**Source excerpt**
------------------------------------------------------------------------
# Reach Drops Tonight



## Andrew (Sep 13, 2010)

I called in to Gamestop tonight to ask if I could pick up and pay for my preorder at midnight (text said 10pm), and they told me they had around 300 preorders and people have been camping outside the store since yesterday, so unless I wanted to wait in a huge line, I'd be there by 10. I'm pretty curious now what kind of sales this game is going to pull in.

Who else is going in for the midnight release, or just getting this game altogether?


----------



## LauraMG (Sep 13, 2010)

Enjoy it! I was invited to come play with a friend after he picks it up tonight, but I have class in the morning  I'm jealous! I'll have it soon enough....


----------



## angelofdeathzz (Sep 13, 2010)

angelofdeathzz is my shooter name...l4d2 - bf2 lol even way back to doom!!!


----------



## angelofdeathzz (Sep 13, 2010)

doom 1 and 2 :lol:


----------



## LauraMG (Sep 13, 2010)

angelofdeathzz said:


> doom 1 and 2 :lol:


Doom rocked my socks off! Friend me on XBox: HerpReincarnate (it's a long story)


----------



## angelofdeathzz (Sep 14, 2010)

Laura G said:


> Doom rocked my socks off! Friend me on XBox: HerpReincarnate (it's a long story)


sorry no XBox  I build killer gaming computers to play most games, and my buds PS3 sometimes for sports games.


----------



## LauraMG (Sep 14, 2010)

Bummer dude....


----------



## Andrew (Sep 14, 2010)

Pretty fun game so far. Few hours into it, playing co-op with a friend.


----------



## LauraMG (Sep 15, 2010)

Does it meet up to the hype?
------------------------------------------------------------------------
**Listing**
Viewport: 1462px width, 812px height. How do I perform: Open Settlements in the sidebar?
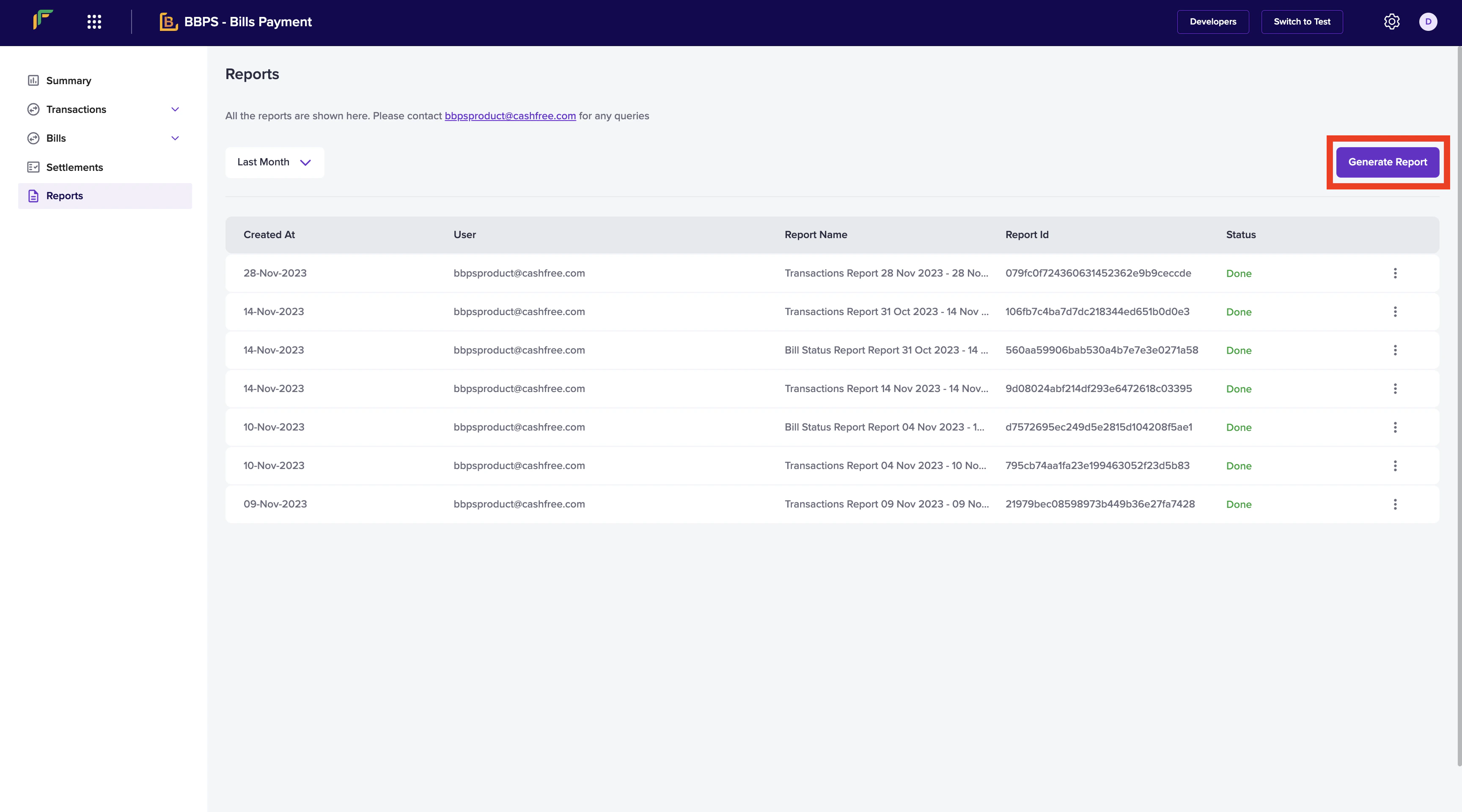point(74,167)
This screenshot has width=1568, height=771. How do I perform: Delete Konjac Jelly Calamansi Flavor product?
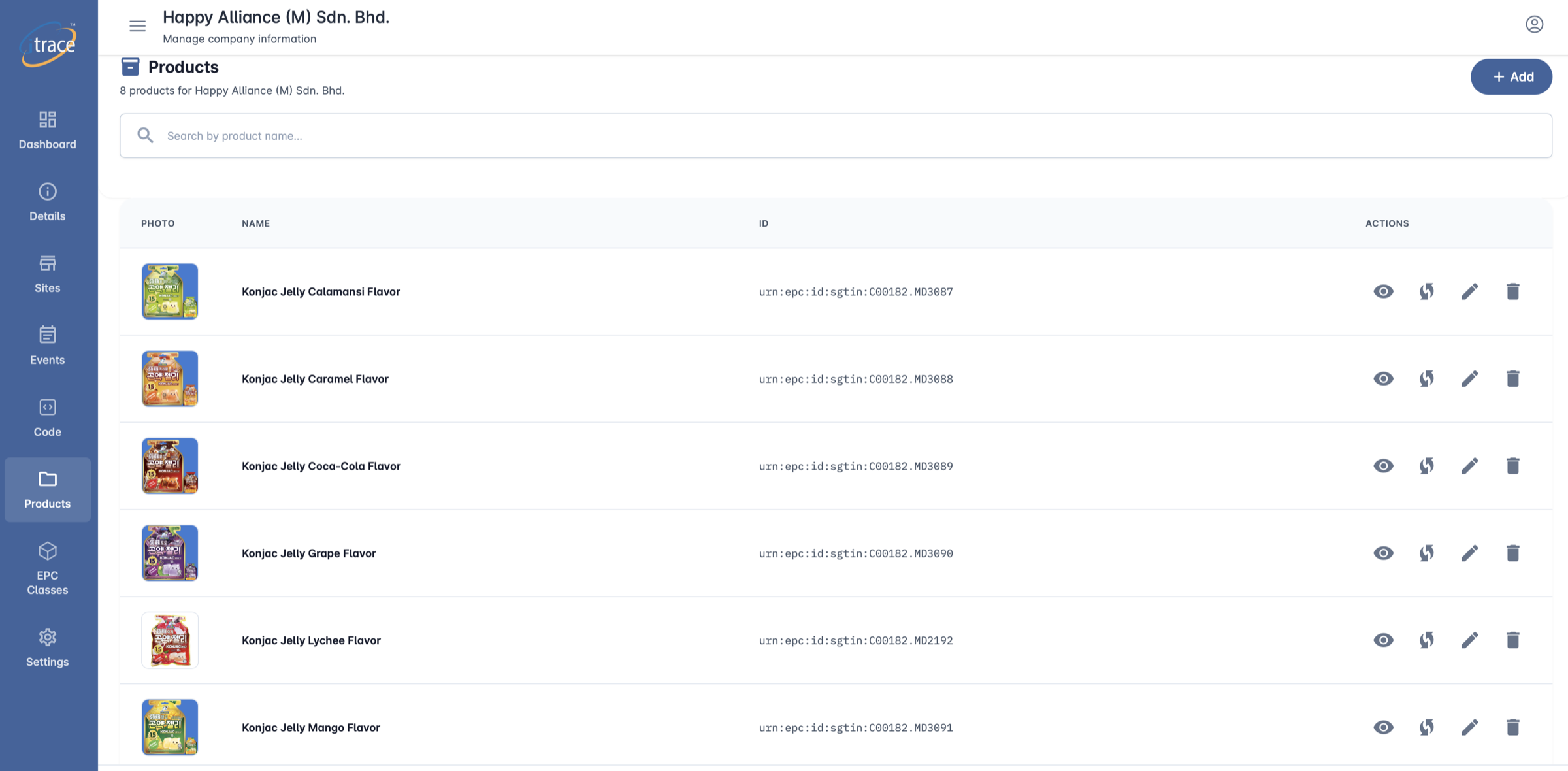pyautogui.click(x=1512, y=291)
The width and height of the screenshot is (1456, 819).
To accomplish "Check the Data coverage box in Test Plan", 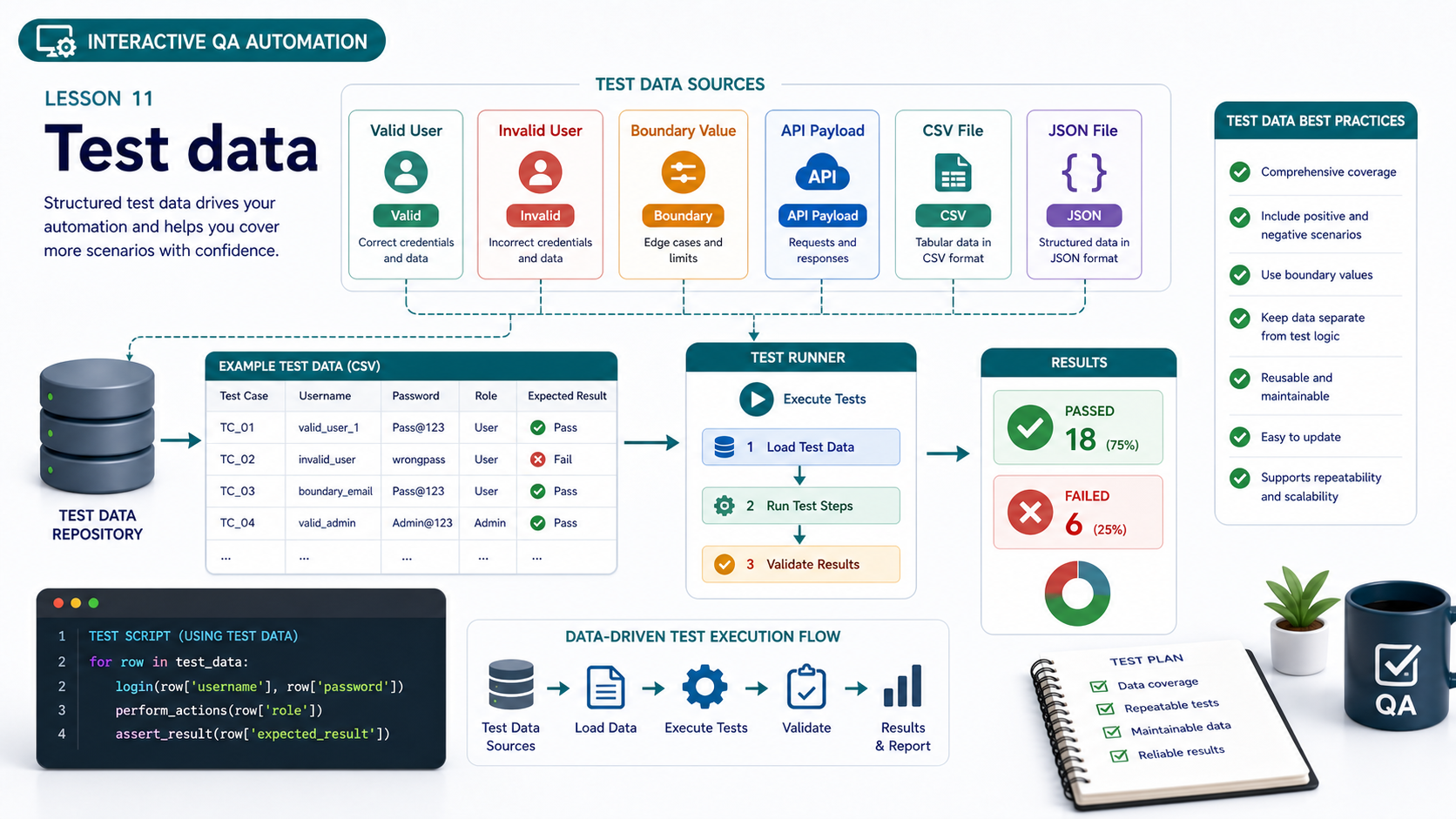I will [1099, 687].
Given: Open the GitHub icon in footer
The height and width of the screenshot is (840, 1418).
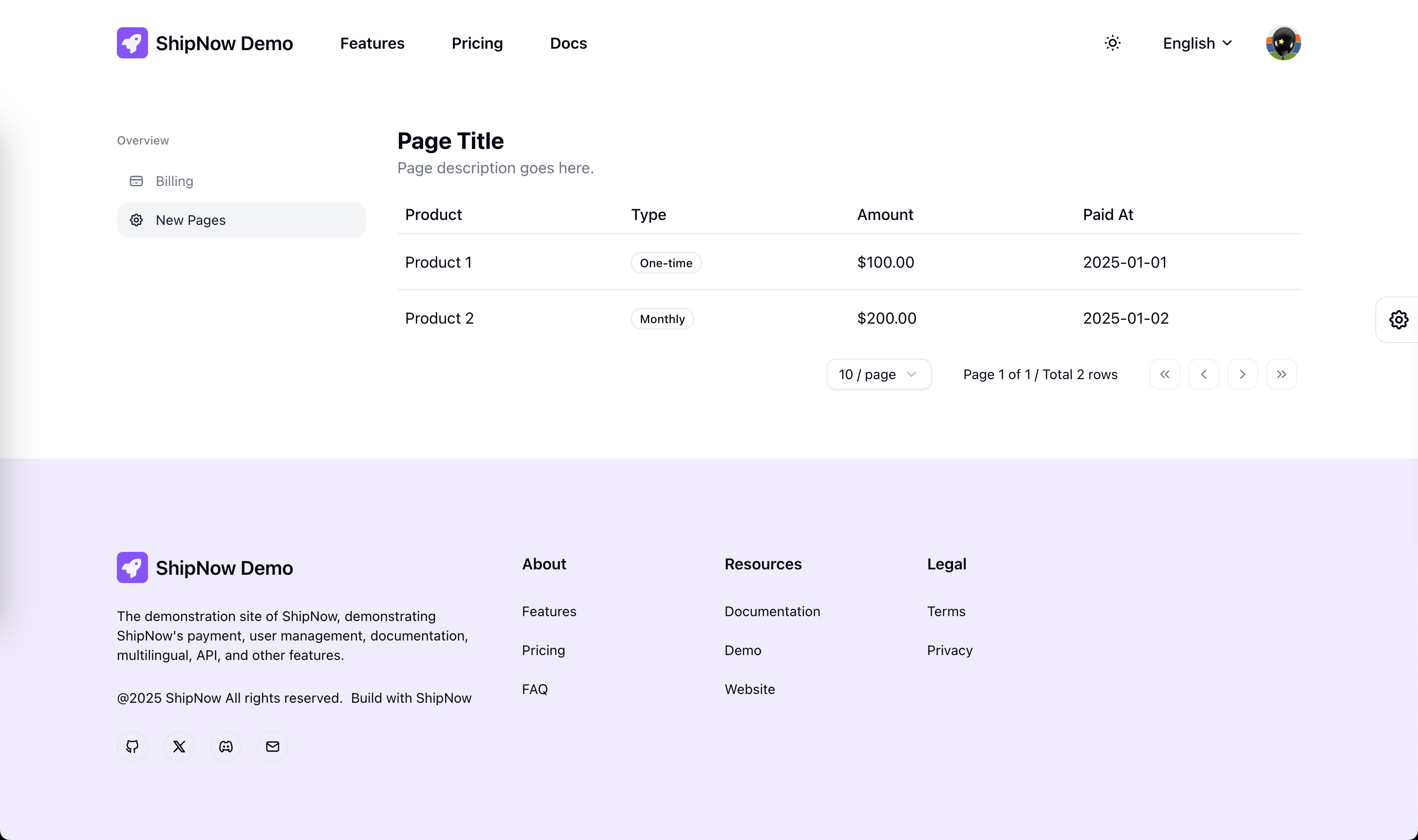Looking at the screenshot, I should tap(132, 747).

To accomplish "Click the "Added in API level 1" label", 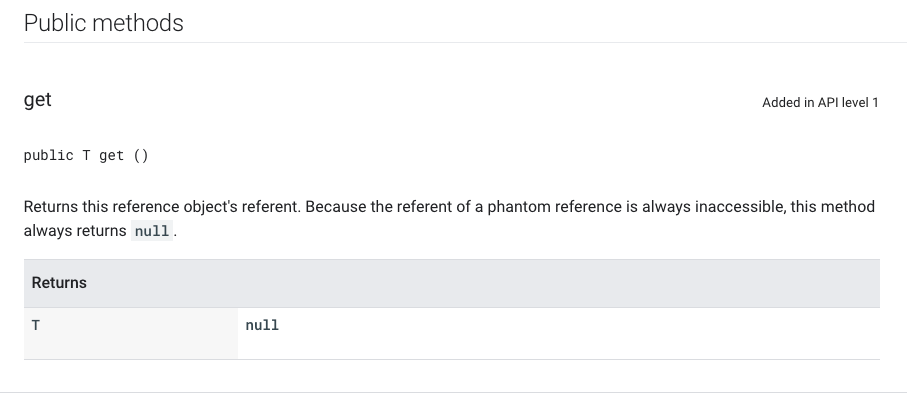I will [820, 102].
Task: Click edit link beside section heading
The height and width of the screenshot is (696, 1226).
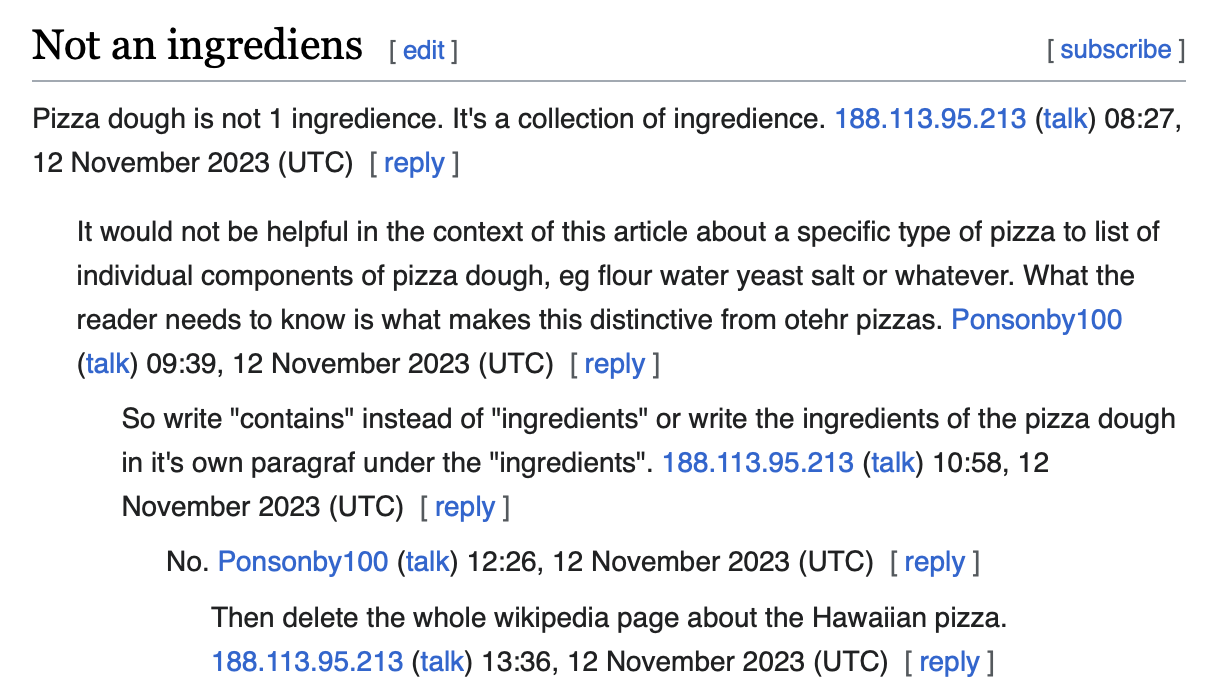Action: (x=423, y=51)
------------------------------------------------------------------------
**What is being asked**
In the forum thread about the Reach release, roughly how many preorders did Gamestop say it had?

**Solution to this problem**
Around 300 preorders.